Cooking is something I’ve always enjoyed doing. Most times it is a reliable form of self fulfilment. Generally, especially for someone is not aspiring to chef status, home cooked meals are relatively easy (for me), throw some garlic at a pasta dish and cover in cheese and life is golden. My chili recipe changes each time I make it, my base crockpot chicken with a cream cheese and mushroom sauce is so simple it literally makes itself.
Cooking for others, generally I limit to tried and true recipes, my mac and cheese, chili, and cookies. I am always amused when people request meals from me like I have some inner chef waiting to be unleashed on my kitchen. Trust me when I tell you that my cooking genes are relegated to easy dishes that are not necessarily healthy, probably use more butter and cheese than is necessary and probably carb loaded. In fact, my go to at the moment is scrambled eggs with an avocado hot salsa for breakfast and egg noodles for dinner. Simple. Satisfying. Easy to make.
All of this is a delicious irony as I am trying to cook for my sick cat, Ginger. She has been increasingly picky about what she wants to eat and I’ve hit my limit on how much I want to spend and throw away on canned food. She’s already pretty peeved at me for the medicine I keep dropping on her ears to help her thyroid. So, instead of throwing up my hands, or continually dropping money on food she won’t eat, I’ve decided to research how to make pate for my cat! Yeah, it is less exciting than it sounds…
I went with a basic recipe for stew, chicken based with sweet potatoes and corn, but lots of bone broth to be able to move it to more of a liquid state. Bone broth seems to be the key. I’ve been trying all kinds of gravies to see if I could interest Ginger, but she didn’t want to seem to try them. After throwing a couple of cups into the crockpot with the chicken thighs, it gave it a nice bland flavor.
However, with a little cheese on top, Ginger seemed to be pretty into it. I think there is more that I can do to it to make it more palatable, because, honestly that was the pretty awful for me to even taste, but the bigger deal is trying to find something for my girl to set her gums around. She did leave the noodles though, so I’m not sure what we will do about that. Maybe they need to be ground up as well.

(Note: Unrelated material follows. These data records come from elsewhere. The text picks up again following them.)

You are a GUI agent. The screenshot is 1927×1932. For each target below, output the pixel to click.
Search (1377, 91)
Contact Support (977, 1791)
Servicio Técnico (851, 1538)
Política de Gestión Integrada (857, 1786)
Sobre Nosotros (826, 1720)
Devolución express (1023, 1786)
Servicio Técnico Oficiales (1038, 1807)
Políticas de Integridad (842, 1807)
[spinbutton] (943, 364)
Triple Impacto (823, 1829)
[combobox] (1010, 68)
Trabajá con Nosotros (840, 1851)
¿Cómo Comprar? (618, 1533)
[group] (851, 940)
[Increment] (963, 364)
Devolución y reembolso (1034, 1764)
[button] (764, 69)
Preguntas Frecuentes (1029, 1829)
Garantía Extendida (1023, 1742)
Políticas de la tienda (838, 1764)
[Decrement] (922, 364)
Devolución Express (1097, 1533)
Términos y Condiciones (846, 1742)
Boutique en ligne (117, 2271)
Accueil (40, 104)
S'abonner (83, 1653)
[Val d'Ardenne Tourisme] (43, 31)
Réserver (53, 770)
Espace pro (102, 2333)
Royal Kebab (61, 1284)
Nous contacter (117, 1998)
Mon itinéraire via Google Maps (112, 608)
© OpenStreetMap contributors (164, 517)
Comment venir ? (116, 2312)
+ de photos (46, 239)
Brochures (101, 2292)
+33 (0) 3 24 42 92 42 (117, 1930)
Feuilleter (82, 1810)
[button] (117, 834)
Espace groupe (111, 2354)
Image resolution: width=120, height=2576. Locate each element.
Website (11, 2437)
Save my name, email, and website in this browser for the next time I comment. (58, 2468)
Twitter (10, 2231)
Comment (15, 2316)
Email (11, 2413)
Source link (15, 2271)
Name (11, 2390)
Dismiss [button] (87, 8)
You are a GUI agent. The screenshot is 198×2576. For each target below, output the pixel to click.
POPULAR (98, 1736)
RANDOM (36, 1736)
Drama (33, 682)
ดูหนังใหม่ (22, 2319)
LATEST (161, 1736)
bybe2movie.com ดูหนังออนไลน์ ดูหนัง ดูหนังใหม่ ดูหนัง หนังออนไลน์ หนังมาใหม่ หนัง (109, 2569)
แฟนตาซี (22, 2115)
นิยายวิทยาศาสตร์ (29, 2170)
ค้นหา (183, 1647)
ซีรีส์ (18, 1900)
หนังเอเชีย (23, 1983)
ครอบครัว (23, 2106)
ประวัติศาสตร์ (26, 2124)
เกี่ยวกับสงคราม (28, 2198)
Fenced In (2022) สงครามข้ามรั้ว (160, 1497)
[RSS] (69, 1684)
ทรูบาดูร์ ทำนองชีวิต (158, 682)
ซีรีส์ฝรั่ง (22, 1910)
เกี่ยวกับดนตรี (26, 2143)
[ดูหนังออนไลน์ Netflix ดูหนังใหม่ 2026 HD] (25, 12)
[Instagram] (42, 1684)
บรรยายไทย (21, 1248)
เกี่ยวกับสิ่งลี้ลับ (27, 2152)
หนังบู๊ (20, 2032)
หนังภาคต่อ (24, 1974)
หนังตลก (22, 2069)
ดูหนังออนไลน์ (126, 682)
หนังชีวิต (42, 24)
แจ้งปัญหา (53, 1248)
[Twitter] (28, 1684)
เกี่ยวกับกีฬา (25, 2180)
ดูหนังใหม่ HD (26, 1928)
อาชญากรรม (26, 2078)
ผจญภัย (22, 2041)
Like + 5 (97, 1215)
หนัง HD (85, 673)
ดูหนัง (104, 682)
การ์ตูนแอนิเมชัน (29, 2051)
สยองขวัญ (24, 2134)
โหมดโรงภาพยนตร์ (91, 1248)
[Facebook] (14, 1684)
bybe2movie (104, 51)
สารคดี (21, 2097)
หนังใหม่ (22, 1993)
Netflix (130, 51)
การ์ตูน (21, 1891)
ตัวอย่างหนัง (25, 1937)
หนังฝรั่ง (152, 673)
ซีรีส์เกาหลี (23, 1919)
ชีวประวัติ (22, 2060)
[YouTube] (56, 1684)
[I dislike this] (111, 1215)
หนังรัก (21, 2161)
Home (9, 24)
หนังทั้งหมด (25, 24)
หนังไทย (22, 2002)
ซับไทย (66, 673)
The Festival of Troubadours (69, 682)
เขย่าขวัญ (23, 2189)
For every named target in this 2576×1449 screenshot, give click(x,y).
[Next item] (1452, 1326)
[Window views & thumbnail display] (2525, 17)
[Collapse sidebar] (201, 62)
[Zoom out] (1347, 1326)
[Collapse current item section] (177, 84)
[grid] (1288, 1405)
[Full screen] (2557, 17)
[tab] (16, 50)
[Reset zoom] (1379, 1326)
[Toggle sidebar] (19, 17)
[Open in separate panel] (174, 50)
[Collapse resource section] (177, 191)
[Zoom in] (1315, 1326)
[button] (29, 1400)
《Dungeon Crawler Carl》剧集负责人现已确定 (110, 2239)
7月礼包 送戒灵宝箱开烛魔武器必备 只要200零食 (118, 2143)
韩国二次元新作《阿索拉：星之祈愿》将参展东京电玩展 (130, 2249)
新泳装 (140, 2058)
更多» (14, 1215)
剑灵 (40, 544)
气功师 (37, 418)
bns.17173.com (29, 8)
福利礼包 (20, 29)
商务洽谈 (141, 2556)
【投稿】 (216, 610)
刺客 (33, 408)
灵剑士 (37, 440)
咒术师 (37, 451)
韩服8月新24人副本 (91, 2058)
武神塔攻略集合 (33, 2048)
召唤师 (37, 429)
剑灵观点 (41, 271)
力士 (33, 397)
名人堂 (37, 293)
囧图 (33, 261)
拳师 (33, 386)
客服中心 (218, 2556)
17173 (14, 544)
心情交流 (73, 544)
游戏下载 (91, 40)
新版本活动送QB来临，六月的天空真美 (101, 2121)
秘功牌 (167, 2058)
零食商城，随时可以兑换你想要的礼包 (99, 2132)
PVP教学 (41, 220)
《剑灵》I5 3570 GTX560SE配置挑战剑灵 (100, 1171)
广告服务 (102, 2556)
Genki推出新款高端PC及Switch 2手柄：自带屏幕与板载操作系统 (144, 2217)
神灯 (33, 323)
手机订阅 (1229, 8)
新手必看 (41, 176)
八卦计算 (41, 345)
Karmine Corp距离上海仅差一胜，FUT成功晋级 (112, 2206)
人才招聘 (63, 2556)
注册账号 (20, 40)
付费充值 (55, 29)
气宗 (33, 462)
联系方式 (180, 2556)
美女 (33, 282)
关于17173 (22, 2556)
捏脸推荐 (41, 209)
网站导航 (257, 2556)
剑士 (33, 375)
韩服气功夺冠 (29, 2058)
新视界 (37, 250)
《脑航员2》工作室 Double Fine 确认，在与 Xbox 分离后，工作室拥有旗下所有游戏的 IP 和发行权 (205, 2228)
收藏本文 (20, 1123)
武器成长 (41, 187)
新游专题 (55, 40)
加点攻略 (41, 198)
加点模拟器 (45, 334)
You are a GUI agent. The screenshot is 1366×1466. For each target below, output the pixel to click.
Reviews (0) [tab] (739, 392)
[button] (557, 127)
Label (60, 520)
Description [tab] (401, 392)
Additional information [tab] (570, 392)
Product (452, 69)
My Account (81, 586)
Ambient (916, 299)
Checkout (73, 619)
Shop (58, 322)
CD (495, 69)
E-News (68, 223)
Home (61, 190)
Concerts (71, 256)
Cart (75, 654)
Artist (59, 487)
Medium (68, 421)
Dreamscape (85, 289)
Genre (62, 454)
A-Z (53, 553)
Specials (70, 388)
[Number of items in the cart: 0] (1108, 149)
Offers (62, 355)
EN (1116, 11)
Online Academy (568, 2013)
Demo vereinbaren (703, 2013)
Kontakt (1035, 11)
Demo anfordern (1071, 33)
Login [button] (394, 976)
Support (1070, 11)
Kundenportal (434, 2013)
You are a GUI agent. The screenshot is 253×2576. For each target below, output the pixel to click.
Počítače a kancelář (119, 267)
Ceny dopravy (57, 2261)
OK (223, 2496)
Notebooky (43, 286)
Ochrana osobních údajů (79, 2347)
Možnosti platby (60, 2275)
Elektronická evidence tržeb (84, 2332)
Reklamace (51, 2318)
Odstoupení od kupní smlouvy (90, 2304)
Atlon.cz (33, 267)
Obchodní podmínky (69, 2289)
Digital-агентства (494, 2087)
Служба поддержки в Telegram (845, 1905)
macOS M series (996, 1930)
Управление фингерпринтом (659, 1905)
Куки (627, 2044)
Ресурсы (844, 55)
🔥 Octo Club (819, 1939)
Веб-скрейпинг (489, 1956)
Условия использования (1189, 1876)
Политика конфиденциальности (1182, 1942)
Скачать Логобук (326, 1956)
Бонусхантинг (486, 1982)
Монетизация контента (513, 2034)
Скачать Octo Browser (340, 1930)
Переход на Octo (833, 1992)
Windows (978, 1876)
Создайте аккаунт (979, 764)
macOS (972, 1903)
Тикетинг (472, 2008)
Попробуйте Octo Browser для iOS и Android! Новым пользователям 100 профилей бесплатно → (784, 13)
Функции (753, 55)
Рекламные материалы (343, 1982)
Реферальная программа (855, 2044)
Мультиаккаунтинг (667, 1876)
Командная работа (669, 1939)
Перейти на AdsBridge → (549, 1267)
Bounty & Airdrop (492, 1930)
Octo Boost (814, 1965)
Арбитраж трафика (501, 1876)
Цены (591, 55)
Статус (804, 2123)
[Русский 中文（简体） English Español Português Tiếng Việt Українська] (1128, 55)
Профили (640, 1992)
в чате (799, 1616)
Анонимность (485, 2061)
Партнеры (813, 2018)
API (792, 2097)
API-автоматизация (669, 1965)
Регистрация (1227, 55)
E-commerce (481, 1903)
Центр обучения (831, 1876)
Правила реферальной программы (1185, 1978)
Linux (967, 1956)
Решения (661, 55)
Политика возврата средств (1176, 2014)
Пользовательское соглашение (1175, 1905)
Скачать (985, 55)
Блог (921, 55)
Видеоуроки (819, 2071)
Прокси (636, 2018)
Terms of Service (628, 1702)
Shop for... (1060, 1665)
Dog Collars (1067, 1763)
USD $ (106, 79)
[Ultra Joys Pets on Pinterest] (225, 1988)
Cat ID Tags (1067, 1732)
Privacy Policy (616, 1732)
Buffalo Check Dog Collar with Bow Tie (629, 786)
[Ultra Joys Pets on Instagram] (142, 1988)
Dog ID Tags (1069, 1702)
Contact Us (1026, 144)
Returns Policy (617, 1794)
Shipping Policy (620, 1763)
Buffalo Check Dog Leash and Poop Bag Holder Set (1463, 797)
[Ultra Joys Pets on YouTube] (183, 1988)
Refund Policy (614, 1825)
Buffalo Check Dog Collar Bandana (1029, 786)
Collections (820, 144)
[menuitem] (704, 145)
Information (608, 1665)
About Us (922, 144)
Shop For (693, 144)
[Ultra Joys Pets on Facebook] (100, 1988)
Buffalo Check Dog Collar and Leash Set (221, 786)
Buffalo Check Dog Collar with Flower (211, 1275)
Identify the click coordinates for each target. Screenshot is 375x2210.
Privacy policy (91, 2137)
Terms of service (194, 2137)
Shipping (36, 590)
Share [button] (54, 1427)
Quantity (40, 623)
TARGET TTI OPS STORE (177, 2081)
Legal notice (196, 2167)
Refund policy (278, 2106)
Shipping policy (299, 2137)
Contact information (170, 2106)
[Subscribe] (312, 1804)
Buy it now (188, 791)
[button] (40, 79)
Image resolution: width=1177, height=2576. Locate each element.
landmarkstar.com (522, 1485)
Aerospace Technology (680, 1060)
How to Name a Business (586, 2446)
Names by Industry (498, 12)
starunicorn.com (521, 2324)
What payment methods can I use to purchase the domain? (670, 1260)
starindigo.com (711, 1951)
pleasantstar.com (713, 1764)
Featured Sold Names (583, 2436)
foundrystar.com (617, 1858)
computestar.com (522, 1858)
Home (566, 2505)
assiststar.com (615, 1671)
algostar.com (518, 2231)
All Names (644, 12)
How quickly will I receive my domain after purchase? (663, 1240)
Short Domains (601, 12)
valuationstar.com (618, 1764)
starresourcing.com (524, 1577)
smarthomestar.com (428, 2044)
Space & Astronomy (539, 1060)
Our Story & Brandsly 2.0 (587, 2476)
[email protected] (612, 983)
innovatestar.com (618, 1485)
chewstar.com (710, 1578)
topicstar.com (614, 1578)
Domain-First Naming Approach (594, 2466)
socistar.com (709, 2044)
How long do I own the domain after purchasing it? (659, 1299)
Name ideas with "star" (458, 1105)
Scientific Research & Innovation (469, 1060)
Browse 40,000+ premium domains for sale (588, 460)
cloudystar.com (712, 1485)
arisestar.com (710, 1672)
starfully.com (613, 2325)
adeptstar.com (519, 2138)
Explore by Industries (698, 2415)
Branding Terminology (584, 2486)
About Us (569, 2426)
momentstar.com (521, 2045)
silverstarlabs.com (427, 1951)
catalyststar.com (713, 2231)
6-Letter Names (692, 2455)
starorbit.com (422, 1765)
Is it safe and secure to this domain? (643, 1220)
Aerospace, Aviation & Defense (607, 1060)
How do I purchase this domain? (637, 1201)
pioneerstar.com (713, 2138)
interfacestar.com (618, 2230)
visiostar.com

Cooking itself is fairly therapeutic for me. There shouldn’t be a lot of trauma or stress when cooking at home. I’m not going to pretend I have any idea what it is like to cook on a professional level, especially when you have customers and employees all relying on you not only to make something palatable, but a product that will drive people to come back over and over again. Luckily I only have the one person to really appease in this house so I’m not as concerned about the reviews. However, with a new year and a new job that will be changing the way I move (mainly sitting), I’m working on making small changes that will be healthier. More water as a start. 64 ounces of water seems like a ridiculous amount, but I’ve been trying to keep it up, slamming 28 ounces first thing in the morning, and trying for another 20 ounces before I go to work. I can usually catch around 30 ounces at work as well, but I worry about missing that number sometimes. It will be several days before I know if I’ve started a new water habit, but I’m going to try.
The other habit I’m trying is to incorporate more vegetables in my diet. While I know fresh is best, I’m also not a fool and realize most of that will go to waste. Frozen seems to be the way to go, but the plastic waste is almost as bad. If I can start up this habit, steaming my veggies and tossing them in my pasta, hopefully I can get used to the extra steps of cooking and graduate to fresh, figuring out the best way to prepare so they aren’t all limp all the time and begin to minimize the waste I’m personally accruing by using plastic bags.
Start small tho. First, find food for the cat that she will eat on a regular basis, then graduate to the adult in the house. Baby steps in fixing myself and then my footprint on the planet.